El estado alterado en que se encuentra gran parte de la mayor concentración de materia gris del país es resultado de un proceso iniciado en los últimos meses, a través del cual las tareas de sus integrantes y el rumbo de sus instituciones están siendo sometidos a examen.
Junto con el Conicet, el resto de los organismos que integran el sistema científico y tecnológico nacional fue puesto en tela de juicio: "Estamos en busca de la excelencia -afirma el licenciado Juan Carlos Del Bello, secretario de ciencia y técnica de la Nación, y uno de los timoneles de esta travesía." Para Del Bello, si todo resulta como está previsto, en la Argentina el año que viene será testigo de la puesta en marcha de una ciencia vigorosa y revalorizada.
Generar proyectos
Por primera vez en muchos años, un equipo formado mayormente por científicos, pero en el que intervienen también empresarios y representantes de confederaciones tales como la Unión Industrial Argentina, está tratando de poner a punto los mecanismos que permitan generar, evaluar y desarrollar proyectos de investigación en ciencia básica y aplicada y en transferencia tecnológica, y de diseñar un sistema que asegure la provisión constante y renovable de fondos para llevarlos a cabo.
La tarea es ambiciosa y sus protagonistas, todavía dañados por largos años de penurias e incertidumbre, oscilan entre el escepticismo, la expectación y el entusiasmo.
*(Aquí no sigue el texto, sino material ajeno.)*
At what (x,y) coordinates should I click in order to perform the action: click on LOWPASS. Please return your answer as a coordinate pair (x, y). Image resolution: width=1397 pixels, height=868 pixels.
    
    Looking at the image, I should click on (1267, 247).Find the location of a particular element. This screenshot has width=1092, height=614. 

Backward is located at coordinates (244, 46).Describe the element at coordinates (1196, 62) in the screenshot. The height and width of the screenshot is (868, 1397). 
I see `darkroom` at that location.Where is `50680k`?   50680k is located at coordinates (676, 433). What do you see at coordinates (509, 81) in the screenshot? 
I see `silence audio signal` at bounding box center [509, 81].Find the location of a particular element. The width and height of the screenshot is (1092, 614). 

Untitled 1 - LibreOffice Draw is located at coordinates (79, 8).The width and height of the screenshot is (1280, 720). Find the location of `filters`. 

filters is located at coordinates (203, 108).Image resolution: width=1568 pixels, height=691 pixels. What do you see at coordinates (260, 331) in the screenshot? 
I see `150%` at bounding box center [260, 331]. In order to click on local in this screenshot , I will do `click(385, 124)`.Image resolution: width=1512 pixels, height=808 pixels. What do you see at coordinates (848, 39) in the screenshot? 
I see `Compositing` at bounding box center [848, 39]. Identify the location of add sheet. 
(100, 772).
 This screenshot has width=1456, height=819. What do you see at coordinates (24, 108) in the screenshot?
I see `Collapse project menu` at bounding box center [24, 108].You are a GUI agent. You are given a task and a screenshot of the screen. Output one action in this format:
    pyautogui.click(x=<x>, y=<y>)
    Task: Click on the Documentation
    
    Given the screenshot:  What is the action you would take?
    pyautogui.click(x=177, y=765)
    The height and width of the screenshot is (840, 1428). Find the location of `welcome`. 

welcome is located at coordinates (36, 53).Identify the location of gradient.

Pero lo cierto es que, tras haber sido ampliamente sometido a discusión en decenas de talleres, dentro de apenas algunos días se inicia el primer trienio del Plan Plurianual de Ciencia y Tecnología, 1998-2000.
Miles de científicos en los laboratorios de cientos de centros e institutos de investigación abordarán problemas que van desde el uso de la ingeniería genética para la erradicación de plagas agrícolas hasta el estudio del cambio climático, las bacterias lácticas, los mecanismos de regulación de células cancerosas, la hipertensión arterial, el desarrollo de energías alternativas o el adelgazamiento de la capa de ozono.
En materia de investigación espacial, tal como está programado, tendrá lugar el lanzamiento a bordo del trasbordador del satélite de setenta kilos Sac-A. La estación terrena de Córdoba para la recepción de imágenes satelitales estrenará su segunda antena. Se iniciarán los primeros trabajos en un concepto de avanzada en teledetección: los arrays planos, que son antenas instaladas a una cierta altura del piso y separadas por alrededor de un kilómetro que trabajan en conjunto en teledetección. Y estará listo el Sac-C, el primer satélite de teleobservación argentino.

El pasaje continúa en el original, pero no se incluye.